Hi all, I just configured a tomcat instance started/stopped by systemd. This instance is managed as a resource by pacemaker: when tomcat is moved to a machine, its systemd unit is started. There are several machines in the cluster, but only one at a time run tomcat.
The unit is something like this:
[Unit] Description=... After=syslog.target network.target [Service] Type=forking User=... Group=... WorkingDirectory=... NoNewPrivileges=true AmbientCapabilities=CAP_NET_BIND_SERVICE Environment="JAVA_OPTS=-Djava.security.egd=file:///dev/urandom" ExecStart=/bin/sh -c .../apache-tomcat-9.0.109/bin/startup.sh ExecStop=/bin/sh -c .../apache-tomcat-9.0.109/bin/shutdown.sh Environment="CATALINA_PID=.../apache-tomcat-9.0.109/logs/tomcat.pid" ExecStartPre=+/usr/bin/firewall-cmd --zone=public --add-service=tomcat ExecStopPost=+/usr/bin/firewall-cmd --zone=public --remove-service=tomcat SocketBindDeny=any SocketBindAllow=ipv4:tcp:443 OOMScoreAdjust=-1000 ProtectSystem=true ReadWritePaths=... [Install] WantedBy=multi-user.target
as you see, I am enabling rules via ExecStartPre. Of course this is something not permanent, so if anyone issue "firewalld-cmd --reload" command will disable this rule.

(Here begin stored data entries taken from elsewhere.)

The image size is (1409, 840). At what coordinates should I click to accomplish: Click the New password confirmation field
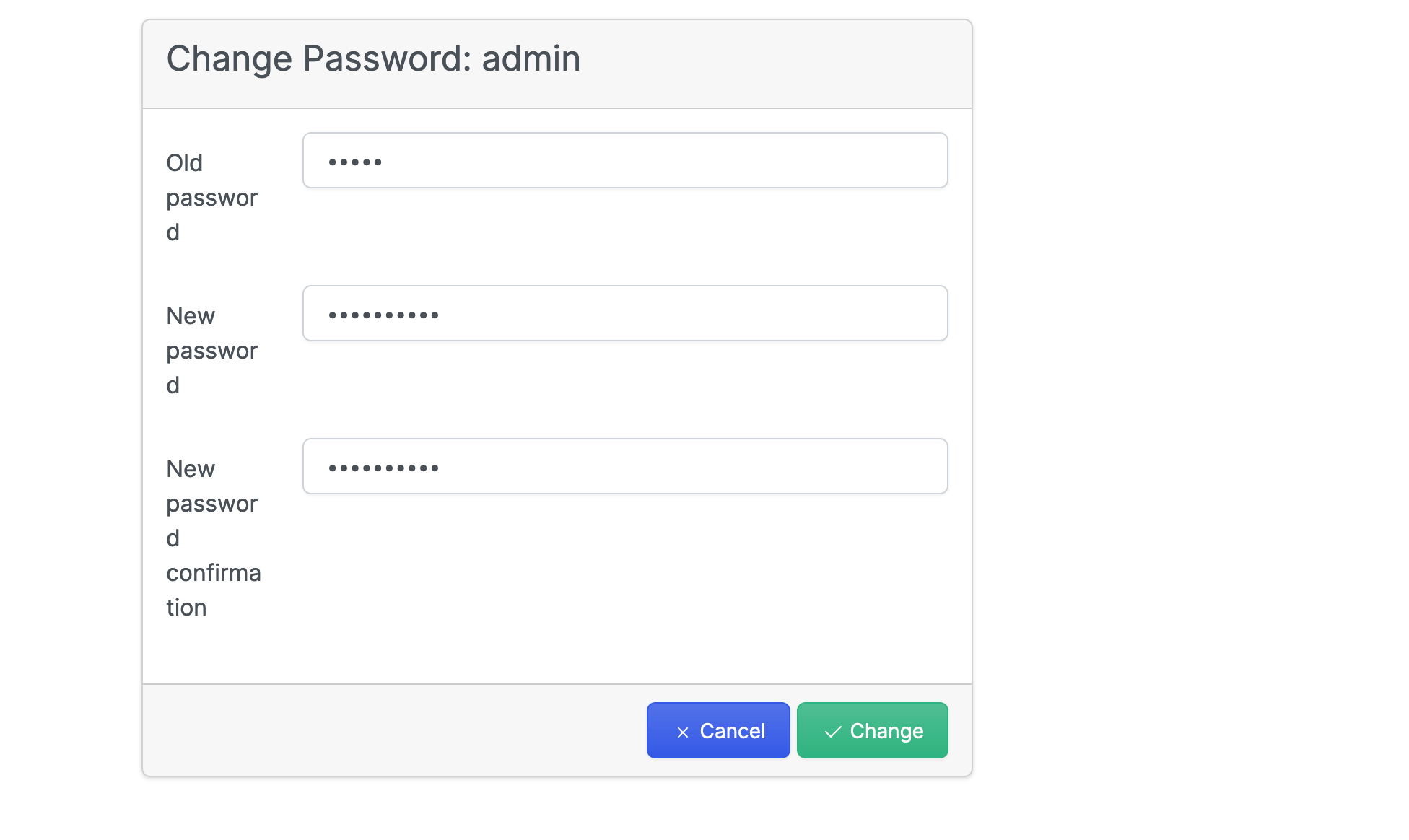click(x=624, y=466)
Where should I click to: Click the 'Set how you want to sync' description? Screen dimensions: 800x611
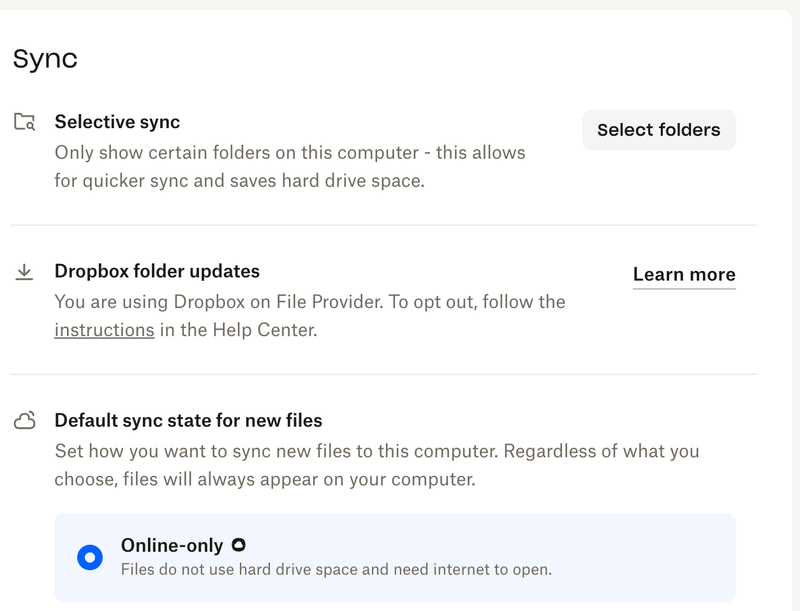[x=376, y=451]
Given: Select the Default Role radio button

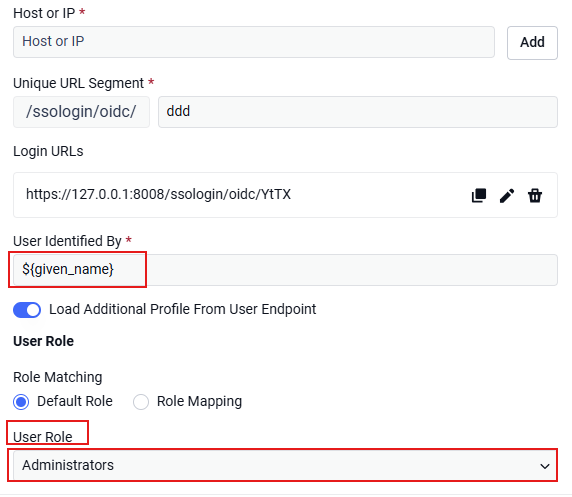Looking at the screenshot, I should [21, 402].
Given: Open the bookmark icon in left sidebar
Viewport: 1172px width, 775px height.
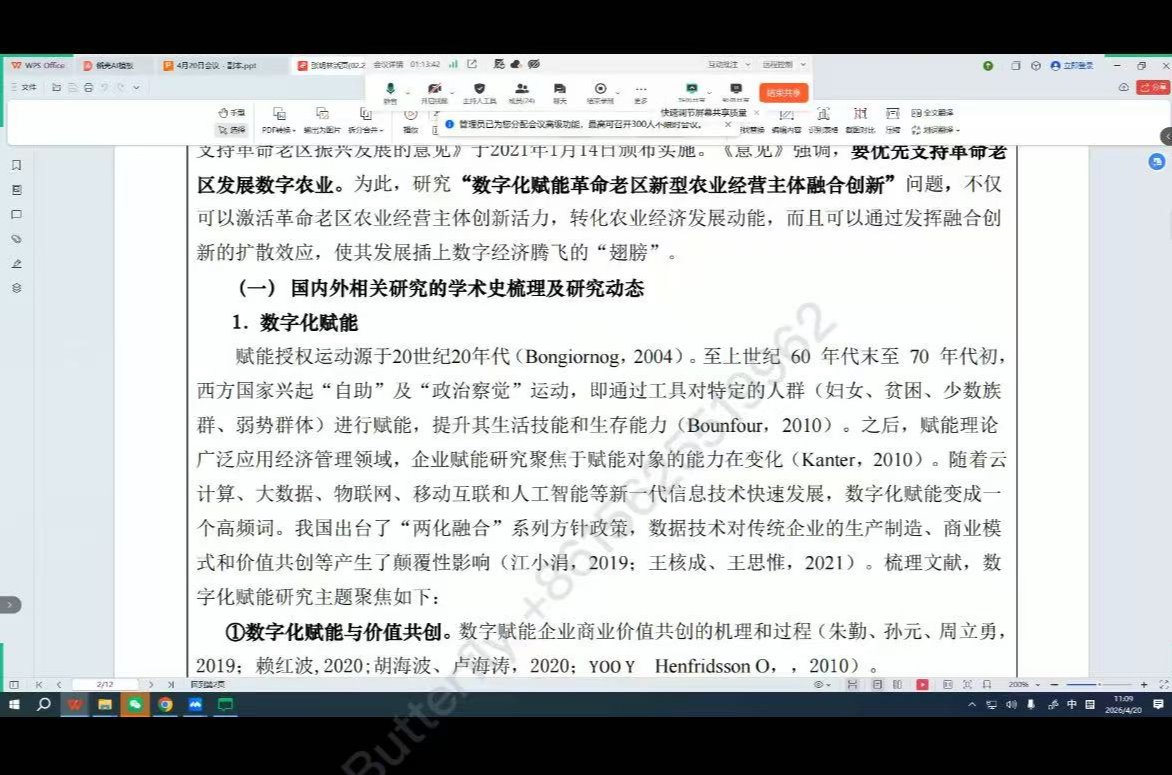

What is the best method to keep this rule working while tomcat is on this node?
Thank you, Giuseppe
09.10.2025 18:29, Giuseppe S. via firewalld-users wrote:
Hi all, I just configured a tomcat instance started/stopped by systemd. This instance is managed as a resource by pacemaker: when tomcat is moved to a machine, its systemd unit is started. There are several machines in the cluster, but only one at a time run tomcat.
The unit is something like this:
[Unit] Description=... After=syslog.target network.target [Service] Type=forking User=... Group=... WorkingDirectory=... NoNewPrivileges=true AmbientCapabilities=CAP_NET_BIND_SERVICE Environment="JAVA_OPTS=-Djava.security.egd=file:///dev/urandom" ExecStart=/bin/sh -c .../apache-tomcat-9.0.109/bin/startup.sh ExecStop=/bin/sh -c .../apache-tomcat-9.0.109/bin/shutdown.sh Environment="CATALINA_PID=.../apache-tomcat-9.0.109/logs/tomcat.pid" ExecStartPre=+/usr/bin/firewall-cmd --zone=public --add-service=tomcat ExecStopPost=+/usr/bin/firewall-cmd --zone=public --remove-service=tomcat SocketBindDeny=any SocketBindAllow=ipv4:tcp:443 OOMScoreAdjust=-1000 ProtectSystem=true ReadWritePaths=... [Install] WantedBy=multi-user.target
as you see, I am enabling rules via ExecStartPre. Of course this is something not permanent, so if anyone issue "firewalld-cmd --reload" command will disable this rule.
This applies to anything any cluster resource does. If someone modifies any cluster resource outside of cluster the behavior is undefined.
What is the best method to keep this rule working while tomcat is on this node?
Save the modification as permanent so it survives reload/restart?
Hi Andrei, thank you for your quick answer.
Il giorno gio, 09/10/2025 alle 19.32 +0300, Andrei Borzenkov ha scritto:
09.10.2025 18:29, Giuseppe S. via firewalld-users wrote:
[...] as you see, I am enabling rules via ExecStartPre. Of course this is something not permanent, so if anyone issue "firewalld-cmd --reload" command will disable this rule.
This applies to anything any cluster resource does. If someone modifies any cluster resource outside of cluster the behavior is undefined.
Right: this is a usual problem related to clusters.
What is the best method to keep this rule working while tomcat is on this node?
Save the modification as permanent so it survives reload/restart?
I was reluctant to save them as permanent, since in case of any crash, these rules would be applied at reboot even without tomcat running on the node. BTW, I think I'll add a second ExecStartPre command with "--permanent" in the systemd unit.